Over the past year or so, the pseudonymous Stark Holborn has released 12 short books about Sister Thomas Josephine in digital format, and they've remained pretty much under the radar. Now, though, collected into a one-volume omnibus, the Nunslinger saga could catch on in a big way.
Raised in a convent, Sister Thomas Josephine is on a wagon train bound for California which is attacked and ransacked. In short order, she's introduced to First Lieutenant Theodore Carthy, whose men tend to the survivors, and then kidnapped by the outlaw deserter Abraham Muir. Forced together by circumstances, she and Muir become uneasy allies in a perilous journey across the US. And if Muir isn't as bad a man as he seems at first, neither is Carthy as good, and Sister Josephine finds herself caught up in the bitter feud between them.
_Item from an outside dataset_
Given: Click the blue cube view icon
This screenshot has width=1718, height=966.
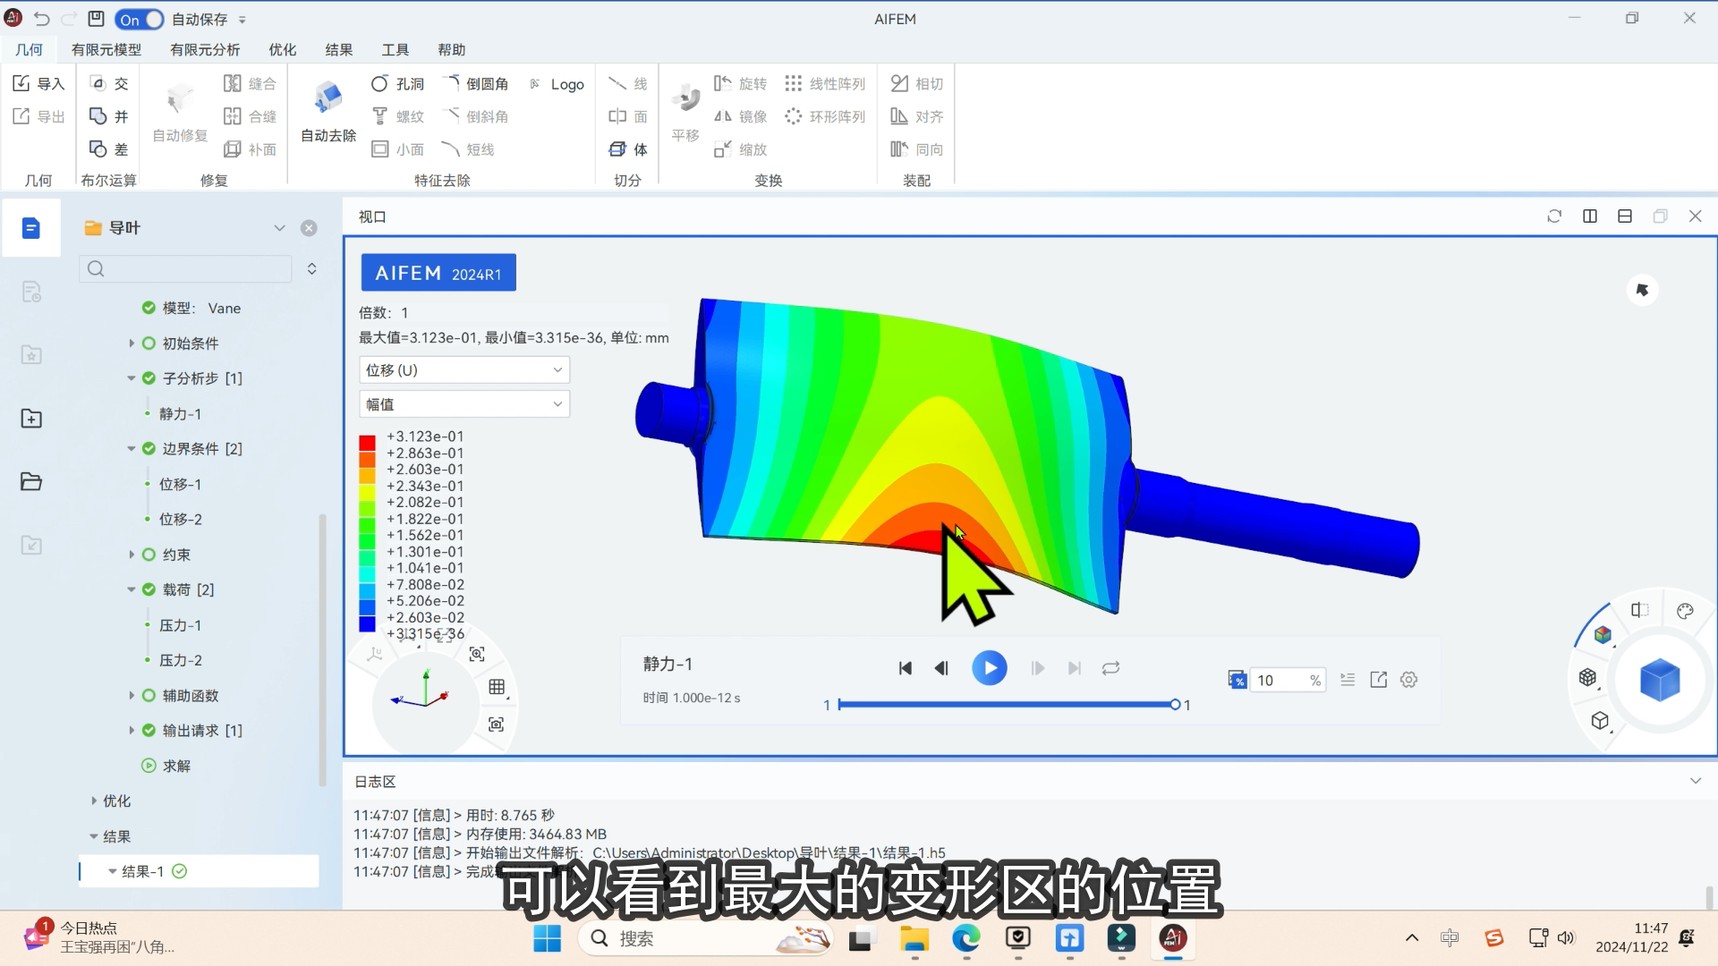Looking at the screenshot, I should click(x=1660, y=681).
A homage to dime novels, the Nunslinger series is pure episodic pulp, and Stark Holborn has a seemingly inexhaustible supply of cliffhangers to torment his heroine with. There's no risk of getting bored when you know that you're only a few pages away from the next life-threatening hazard. But what raises Nunslinger above the level of the penny dreadful is the way that Holborn combines this rattling good romp with Sister Josephine's evolving sense of morality.
As befits a woman who grew up in a convent, she regards the people she meets with a compassionate eye, a refusal to judge and the conviction that no one is beyond salvation. Released into the wild and forced into life-or-death circumstances on a regular basis, she has to abandon fixed certainties and be flexible, judging each situation on its own merits without violating her deeper principles. She begins to toughen up quickly, standing up to the handsome but cruel Lieutenant Carthy (who thinks she's bluffing) and is even compelled by her moral compass to break two men out of jail with nothing but her wits, her courage and a loaded gun.
Nunslinger is the Two Mules For Sister Sara that didn't bottle out of its initial premise. And if Quentin Tarantino hadn't already announced that his career as a director is drawing to a close, I imagine that he'd be first in the queue to snap up the rights.